Data extracts →
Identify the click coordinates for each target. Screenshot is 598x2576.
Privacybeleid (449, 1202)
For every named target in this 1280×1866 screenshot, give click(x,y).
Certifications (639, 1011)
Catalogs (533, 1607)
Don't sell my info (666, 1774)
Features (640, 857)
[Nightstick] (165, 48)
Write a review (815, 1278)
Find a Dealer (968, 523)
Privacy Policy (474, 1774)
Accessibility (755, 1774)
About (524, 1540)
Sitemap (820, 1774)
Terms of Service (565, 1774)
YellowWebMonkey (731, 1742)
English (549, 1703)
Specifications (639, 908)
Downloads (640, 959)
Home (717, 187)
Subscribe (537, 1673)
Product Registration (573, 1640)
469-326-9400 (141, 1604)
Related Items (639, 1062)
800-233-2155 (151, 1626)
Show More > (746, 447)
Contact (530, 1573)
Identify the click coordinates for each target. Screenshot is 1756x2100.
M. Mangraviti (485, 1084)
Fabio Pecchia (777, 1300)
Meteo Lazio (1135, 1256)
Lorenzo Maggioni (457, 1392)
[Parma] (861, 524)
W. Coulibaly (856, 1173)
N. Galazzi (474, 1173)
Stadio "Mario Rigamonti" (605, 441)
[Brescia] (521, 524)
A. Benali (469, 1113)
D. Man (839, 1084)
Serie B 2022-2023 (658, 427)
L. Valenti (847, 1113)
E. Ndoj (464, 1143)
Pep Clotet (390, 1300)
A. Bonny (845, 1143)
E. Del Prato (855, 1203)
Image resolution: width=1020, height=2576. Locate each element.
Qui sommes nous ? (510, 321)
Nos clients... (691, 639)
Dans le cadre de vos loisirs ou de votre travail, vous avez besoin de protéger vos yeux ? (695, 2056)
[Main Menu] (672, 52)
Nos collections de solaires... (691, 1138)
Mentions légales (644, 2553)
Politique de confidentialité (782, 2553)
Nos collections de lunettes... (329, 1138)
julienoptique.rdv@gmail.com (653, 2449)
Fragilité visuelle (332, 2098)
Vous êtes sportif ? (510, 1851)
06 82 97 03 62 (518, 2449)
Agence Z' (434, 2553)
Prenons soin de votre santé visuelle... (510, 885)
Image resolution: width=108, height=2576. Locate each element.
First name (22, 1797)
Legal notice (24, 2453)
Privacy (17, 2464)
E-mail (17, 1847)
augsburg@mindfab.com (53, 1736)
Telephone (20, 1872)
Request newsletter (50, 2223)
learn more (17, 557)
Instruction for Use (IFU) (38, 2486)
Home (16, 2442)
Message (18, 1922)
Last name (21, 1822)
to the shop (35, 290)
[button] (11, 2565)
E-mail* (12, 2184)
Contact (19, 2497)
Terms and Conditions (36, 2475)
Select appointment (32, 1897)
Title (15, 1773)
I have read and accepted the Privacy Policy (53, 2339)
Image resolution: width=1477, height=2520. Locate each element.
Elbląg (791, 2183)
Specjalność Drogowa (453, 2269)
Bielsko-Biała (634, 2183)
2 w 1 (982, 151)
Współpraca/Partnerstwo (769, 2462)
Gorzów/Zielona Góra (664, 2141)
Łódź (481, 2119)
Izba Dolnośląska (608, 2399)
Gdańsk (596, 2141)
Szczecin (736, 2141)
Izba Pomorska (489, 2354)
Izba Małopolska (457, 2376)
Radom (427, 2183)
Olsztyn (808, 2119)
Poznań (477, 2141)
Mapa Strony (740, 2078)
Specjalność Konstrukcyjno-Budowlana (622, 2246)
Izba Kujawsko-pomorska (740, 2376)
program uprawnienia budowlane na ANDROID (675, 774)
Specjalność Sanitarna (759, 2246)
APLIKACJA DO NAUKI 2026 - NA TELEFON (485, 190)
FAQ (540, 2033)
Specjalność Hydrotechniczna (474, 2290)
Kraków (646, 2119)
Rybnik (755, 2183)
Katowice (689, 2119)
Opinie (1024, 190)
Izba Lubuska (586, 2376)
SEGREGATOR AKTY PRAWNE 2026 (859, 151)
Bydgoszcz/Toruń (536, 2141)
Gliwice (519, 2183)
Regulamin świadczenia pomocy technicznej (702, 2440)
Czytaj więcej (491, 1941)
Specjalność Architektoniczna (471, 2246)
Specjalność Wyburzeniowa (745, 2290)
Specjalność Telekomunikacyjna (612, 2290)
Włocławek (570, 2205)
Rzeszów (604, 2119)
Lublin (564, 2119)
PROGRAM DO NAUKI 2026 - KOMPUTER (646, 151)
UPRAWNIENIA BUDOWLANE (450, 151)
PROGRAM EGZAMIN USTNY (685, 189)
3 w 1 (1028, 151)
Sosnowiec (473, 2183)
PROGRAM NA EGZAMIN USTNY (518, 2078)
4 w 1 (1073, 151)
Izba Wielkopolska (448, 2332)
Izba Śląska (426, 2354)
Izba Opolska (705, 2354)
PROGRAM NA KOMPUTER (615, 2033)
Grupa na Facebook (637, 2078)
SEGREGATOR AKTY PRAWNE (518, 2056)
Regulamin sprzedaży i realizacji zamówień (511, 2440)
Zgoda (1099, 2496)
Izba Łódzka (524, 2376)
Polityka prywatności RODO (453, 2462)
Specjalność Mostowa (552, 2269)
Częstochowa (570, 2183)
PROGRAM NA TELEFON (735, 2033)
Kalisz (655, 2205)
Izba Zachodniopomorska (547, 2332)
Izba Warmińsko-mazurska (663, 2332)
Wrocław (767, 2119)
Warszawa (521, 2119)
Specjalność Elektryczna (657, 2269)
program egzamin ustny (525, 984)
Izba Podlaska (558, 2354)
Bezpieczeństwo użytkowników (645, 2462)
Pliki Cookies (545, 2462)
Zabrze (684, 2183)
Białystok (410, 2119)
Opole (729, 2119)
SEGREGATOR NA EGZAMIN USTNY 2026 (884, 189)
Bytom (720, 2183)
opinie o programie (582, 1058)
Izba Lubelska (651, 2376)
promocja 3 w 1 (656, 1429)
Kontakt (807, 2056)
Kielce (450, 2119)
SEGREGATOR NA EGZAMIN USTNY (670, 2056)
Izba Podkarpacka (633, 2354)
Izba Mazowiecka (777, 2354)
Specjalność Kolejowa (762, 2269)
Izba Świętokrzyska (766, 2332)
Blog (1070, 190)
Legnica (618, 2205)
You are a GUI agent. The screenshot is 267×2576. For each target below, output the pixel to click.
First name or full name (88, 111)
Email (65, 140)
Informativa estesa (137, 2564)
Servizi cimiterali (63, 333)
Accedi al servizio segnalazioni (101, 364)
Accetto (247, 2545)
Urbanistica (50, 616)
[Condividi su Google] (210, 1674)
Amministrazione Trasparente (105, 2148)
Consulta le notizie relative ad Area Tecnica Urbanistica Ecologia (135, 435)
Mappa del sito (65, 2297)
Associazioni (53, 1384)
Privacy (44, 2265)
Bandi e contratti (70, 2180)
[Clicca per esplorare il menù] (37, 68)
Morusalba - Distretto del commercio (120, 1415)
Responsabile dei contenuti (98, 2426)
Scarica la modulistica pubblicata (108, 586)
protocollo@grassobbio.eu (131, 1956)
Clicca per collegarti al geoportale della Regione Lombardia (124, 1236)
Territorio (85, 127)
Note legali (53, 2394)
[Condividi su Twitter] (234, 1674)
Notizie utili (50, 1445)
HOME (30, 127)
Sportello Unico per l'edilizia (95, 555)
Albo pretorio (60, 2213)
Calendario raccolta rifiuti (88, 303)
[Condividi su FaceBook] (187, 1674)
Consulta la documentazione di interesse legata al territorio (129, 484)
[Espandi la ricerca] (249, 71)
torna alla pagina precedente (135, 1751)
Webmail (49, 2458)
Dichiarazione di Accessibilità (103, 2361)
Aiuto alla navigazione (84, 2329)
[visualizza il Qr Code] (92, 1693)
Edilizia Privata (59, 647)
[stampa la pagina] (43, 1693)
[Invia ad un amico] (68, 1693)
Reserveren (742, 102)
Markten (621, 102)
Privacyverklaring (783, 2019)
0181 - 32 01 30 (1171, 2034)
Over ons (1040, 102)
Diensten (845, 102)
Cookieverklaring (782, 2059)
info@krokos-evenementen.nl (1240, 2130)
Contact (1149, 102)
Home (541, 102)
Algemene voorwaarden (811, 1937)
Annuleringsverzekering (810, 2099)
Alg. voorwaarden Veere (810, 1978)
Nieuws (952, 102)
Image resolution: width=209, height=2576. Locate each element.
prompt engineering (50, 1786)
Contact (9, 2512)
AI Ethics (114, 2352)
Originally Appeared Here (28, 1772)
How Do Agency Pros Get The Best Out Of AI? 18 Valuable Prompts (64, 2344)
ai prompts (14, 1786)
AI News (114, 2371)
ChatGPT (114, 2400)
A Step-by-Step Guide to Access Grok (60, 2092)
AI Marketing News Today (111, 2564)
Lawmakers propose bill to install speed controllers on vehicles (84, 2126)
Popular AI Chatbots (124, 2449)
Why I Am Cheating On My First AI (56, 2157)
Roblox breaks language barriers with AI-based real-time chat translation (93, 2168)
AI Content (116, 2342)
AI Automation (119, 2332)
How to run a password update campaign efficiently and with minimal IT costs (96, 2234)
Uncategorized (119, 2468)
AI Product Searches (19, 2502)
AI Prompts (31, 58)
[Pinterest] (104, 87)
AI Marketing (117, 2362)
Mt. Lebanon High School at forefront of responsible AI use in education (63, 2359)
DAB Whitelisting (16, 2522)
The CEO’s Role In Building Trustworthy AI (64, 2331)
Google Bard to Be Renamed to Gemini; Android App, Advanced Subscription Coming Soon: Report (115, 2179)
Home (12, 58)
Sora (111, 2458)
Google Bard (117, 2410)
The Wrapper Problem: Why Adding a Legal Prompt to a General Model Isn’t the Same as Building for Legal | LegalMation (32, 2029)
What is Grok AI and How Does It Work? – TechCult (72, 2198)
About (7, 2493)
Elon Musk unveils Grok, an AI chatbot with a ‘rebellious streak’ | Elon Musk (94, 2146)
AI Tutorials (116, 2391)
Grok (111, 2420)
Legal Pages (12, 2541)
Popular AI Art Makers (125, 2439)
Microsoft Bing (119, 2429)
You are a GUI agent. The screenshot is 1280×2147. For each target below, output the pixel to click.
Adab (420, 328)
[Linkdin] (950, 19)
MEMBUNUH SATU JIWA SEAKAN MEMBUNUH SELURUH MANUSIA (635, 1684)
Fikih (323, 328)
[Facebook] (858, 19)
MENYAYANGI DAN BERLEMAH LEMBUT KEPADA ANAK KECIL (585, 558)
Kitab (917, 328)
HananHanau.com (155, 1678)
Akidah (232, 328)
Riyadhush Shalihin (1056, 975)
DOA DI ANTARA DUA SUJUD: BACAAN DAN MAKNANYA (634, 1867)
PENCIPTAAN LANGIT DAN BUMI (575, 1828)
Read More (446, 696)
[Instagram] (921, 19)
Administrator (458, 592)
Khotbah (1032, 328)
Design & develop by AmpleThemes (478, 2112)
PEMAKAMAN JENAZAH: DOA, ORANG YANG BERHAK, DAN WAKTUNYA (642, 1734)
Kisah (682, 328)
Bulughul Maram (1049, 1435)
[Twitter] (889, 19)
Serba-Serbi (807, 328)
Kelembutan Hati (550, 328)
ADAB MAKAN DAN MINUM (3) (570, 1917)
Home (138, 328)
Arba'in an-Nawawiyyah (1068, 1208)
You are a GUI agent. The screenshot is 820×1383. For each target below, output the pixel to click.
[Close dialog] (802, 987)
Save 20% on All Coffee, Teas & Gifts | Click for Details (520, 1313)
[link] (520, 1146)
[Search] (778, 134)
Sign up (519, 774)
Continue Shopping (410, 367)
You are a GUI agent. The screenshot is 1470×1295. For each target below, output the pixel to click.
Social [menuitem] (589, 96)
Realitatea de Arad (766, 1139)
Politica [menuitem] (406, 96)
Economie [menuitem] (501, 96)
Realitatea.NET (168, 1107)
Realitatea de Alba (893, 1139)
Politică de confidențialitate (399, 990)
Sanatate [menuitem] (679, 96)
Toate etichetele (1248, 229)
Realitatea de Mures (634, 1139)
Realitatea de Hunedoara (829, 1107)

Task prompt →
What is needed is a word-for-word copy of the records above, from the first line through the line that contains "Show More > (746, 447)".

Completed task →
Identify the click coordinates for each target. Screenshot is 598x2576.
Privacybeleid (449, 1202)
For every named target in this 1280×1866 screenshot, give click(x,y).
Certifications (639, 1011)
Catalogs (533, 1607)
Don't sell my info (666, 1774)
Features (640, 857)
[Nightstick] (165, 48)
Write a review (815, 1278)
Find a Dealer (968, 523)
Privacy Policy (474, 1774)
Accessibility (755, 1774)
About (524, 1540)
Sitemap (820, 1774)
Terms of Service (565, 1774)
YellowWebMonkey (731, 1742)
English (549, 1703)
Specifications (639, 908)
Downloads (640, 959)
Home (717, 187)
Subscribe (537, 1673)
Product Registration (573, 1640)
469-326-9400 (141, 1604)
Related Items (639, 1062)
800-233-2155 (151, 1626)
Show More > (746, 447)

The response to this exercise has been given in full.